Une myriade de liseron rouge se mit à fleurir, recouvrant les murs. Stiles était clairement en colère et en avait clairement marre de ne rien réussir. La dryade s'assit par terre, complètement découragée. Un joli gazon poussa bien vite autour d'elle et la jeune nymphe le regarda d'un air exaspéré. Deacon s'assit également à même le sol, et posa une unique question à Stiles:
- Comment fais-tu pour défaire ce que tu as involontairement fait?
Pris de court, le plus jeune ne sut d'abord pas quoi répondre. Puis il se mit à réfléchir longtemps, avant de s'expliquer:
- C'est comme si...c'est naturel vous voyez? Aussi normal que de respirer. Je sens comme un lien avec ce que je fais pousser. Alors je leurs parle. Je veux dire...pas vraiment. C'est plutôt comme si...comme si j'étais branché dessus, par un lien invisible, et que j'envoyais un ordre par ce lien. Mais ce ne sont pas des mots. Juste...j'établis le lien, j'imagine ce que je veux, et la plante l'exécute.

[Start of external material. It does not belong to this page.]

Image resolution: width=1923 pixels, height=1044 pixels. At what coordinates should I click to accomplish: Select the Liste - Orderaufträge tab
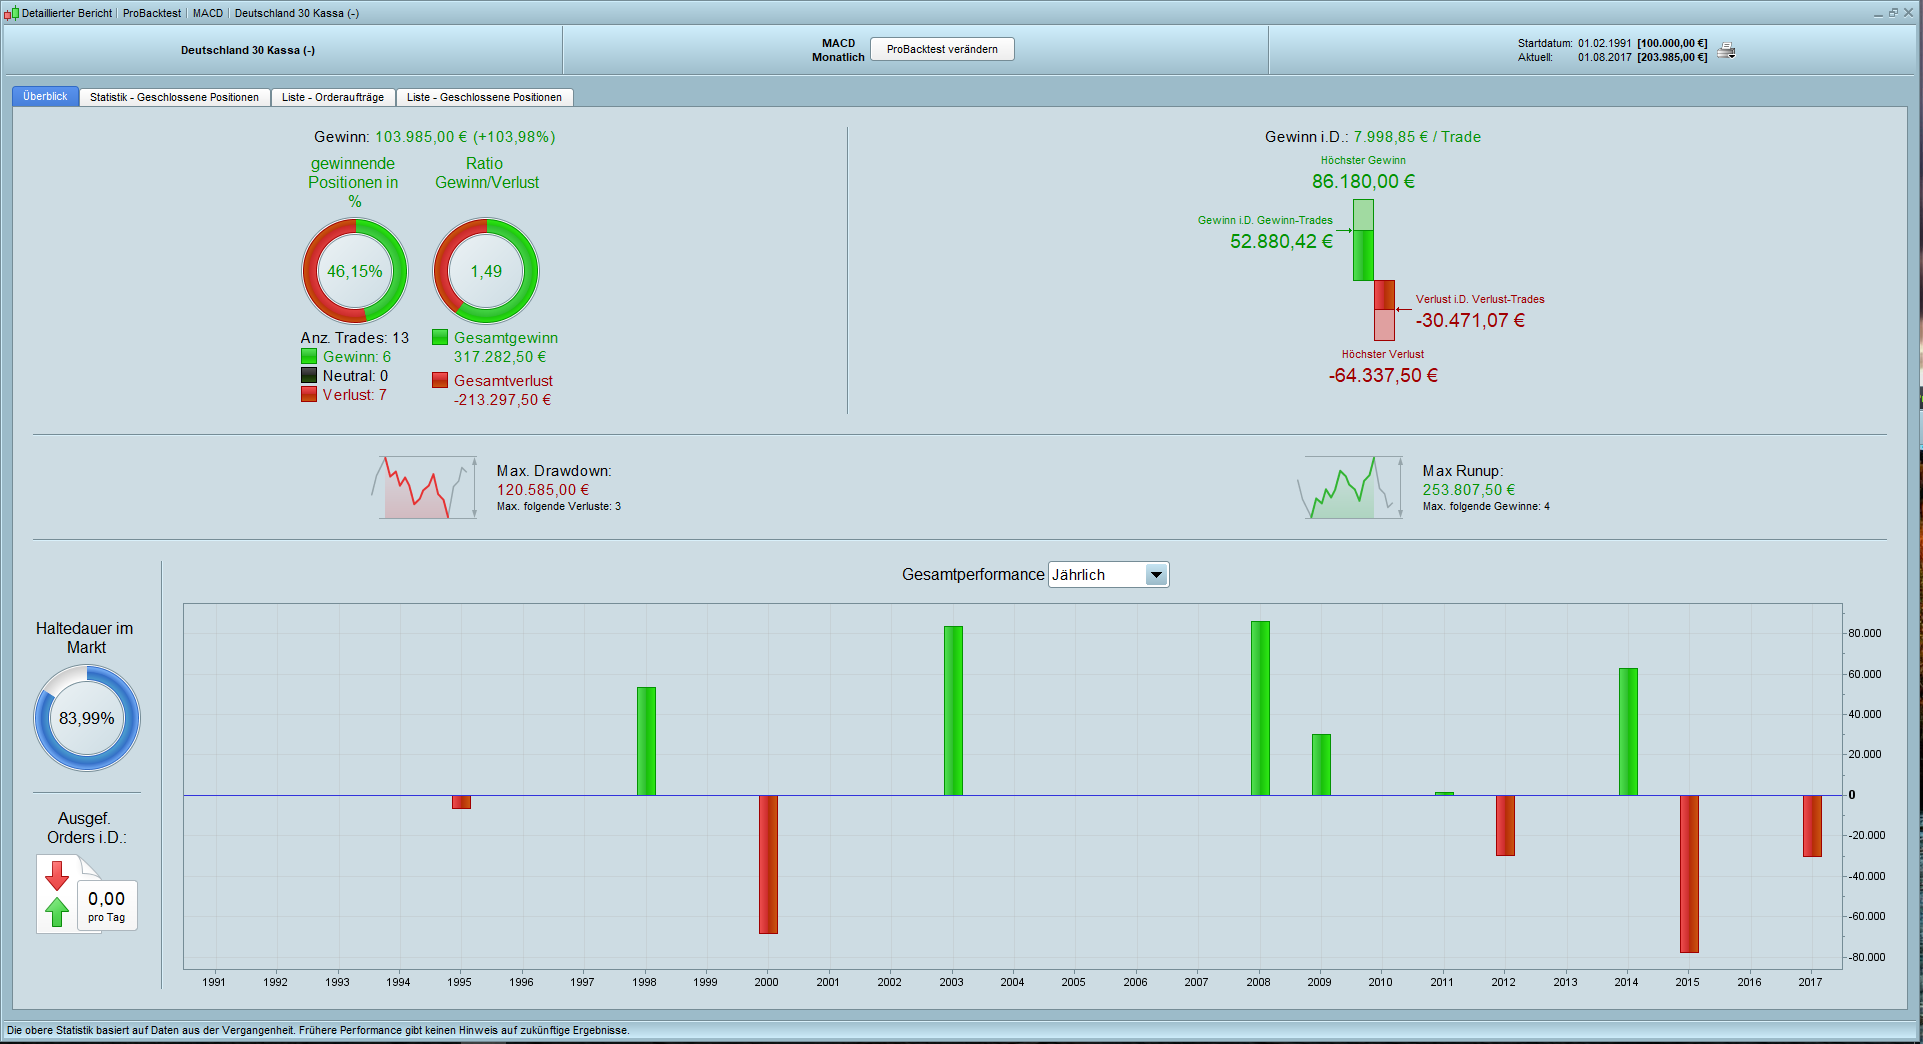coord(332,97)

Stiles semblait perdu, ne sachant pas trop bien si il avait réussi à rendre compte de l'étendu de ce qu'il ressentait. Deacon hocha simplement la tête, semblant comprendre, avant de poursuivre son interrogatoire:
- Dans quel endroit te sens-tu le mieux?
- La forêt de Beacon Hills. répondit Stiles du tac au tac.
- Et qu'est-ce que tu y ressens exactement?
- C'est difficile à expliquer. C'est comme si...comme si j'étais à ma place, et que j'avais un endroit où je pourrais être utile. C'est pas un paradis, plutôt un refuge. Je sais que j'y oublierais mes problèmes. Comme quand on rentre à la maison après une dure journée de travail. C'est solitaire aussi. Je m'y sens libre. Et ça fait du bien d'être seul dans un si grand endroit. Comme si je pouvais crier toute ma frustration parfois. Mais c'est difficile à expliquer, parce que c'est une sensation que je n'éprouve qu'à ce moment, que je n'arrive jamais tout à fait à retrouver. Que je redécouvre à chaque fois. C'est comme...comme être à ma place, exactement là où je dois être.
- Essaie encore avec cet état d'esprit cette fois. Ce sera beaucoup plus facile dans la forêt, mais j'aimerais que tu essaie de faire comme si tu y étais. Que tu essaie d'établir un lien avec ce que tu veux créer.
Stiles hocha doucement la tête. Il se releva, se concentra, ferma les yeux, chercha cette sensation et la retrouva à peine. C'était tellement plus fort que ça. Mais ça ferait l'affaire. Il donna son ordre et, contre toutes attentes, cela marcha. Ce n'était pas parfait, mais les deux hommes échangèrent un regard heureux et émerveillé en voyant les 3 petites roses rouges. Stiles était tellement heureux que des tournesols poussèrent.
- Bon, rit Deacon, on va continuer à travailler là-dessus et t'entraîner pour que tu évite d'intégrer entièrement ce chalet à la forêt qui nous entoure.
Stiles fut pris d'un fou rire incontrôlable, des larmes de joie coulant sur ses joues. Il était tellement soulagé, et il avait eut tellement peur de ne pas réussir. Bientôt, la dryade fut entourée par une flopée d'oiseaux qui voletaient et gazouillaient doucement autour d'elle, la rendant encore plus heureuse.
Pendant ce temps, les bêtas crevaient de peur. Pour une raison totalement inconnue, Derek se contrôlait de moins en moins bien. Peter se moquait ouvertement de lui, mais s'arrangeait pour détourner la colère de l'Alpha vers les louveteaux de la meute ou vers Scott, si bien qu'ils finirent par tous se planquer, au moins jusqu'à la pleine lune. Lorsqu'il se rendit compte de leur disparition, Derek donna un coup de poing dans un arbre, et celui-ci vola à travers le "jardin", ou plutôt la forêt chez Derek. Peter tenta bien de le calmer, mais il abandonna lorsqu'il vit les yeux rouges de l'Alpha. À ce stade, il s'en prendrait à n'importe qui, amis ou ennemis. L'ancien Alpha préférait attendre qu'il se calme seul. À présent, c'était une question de vie ou de mort.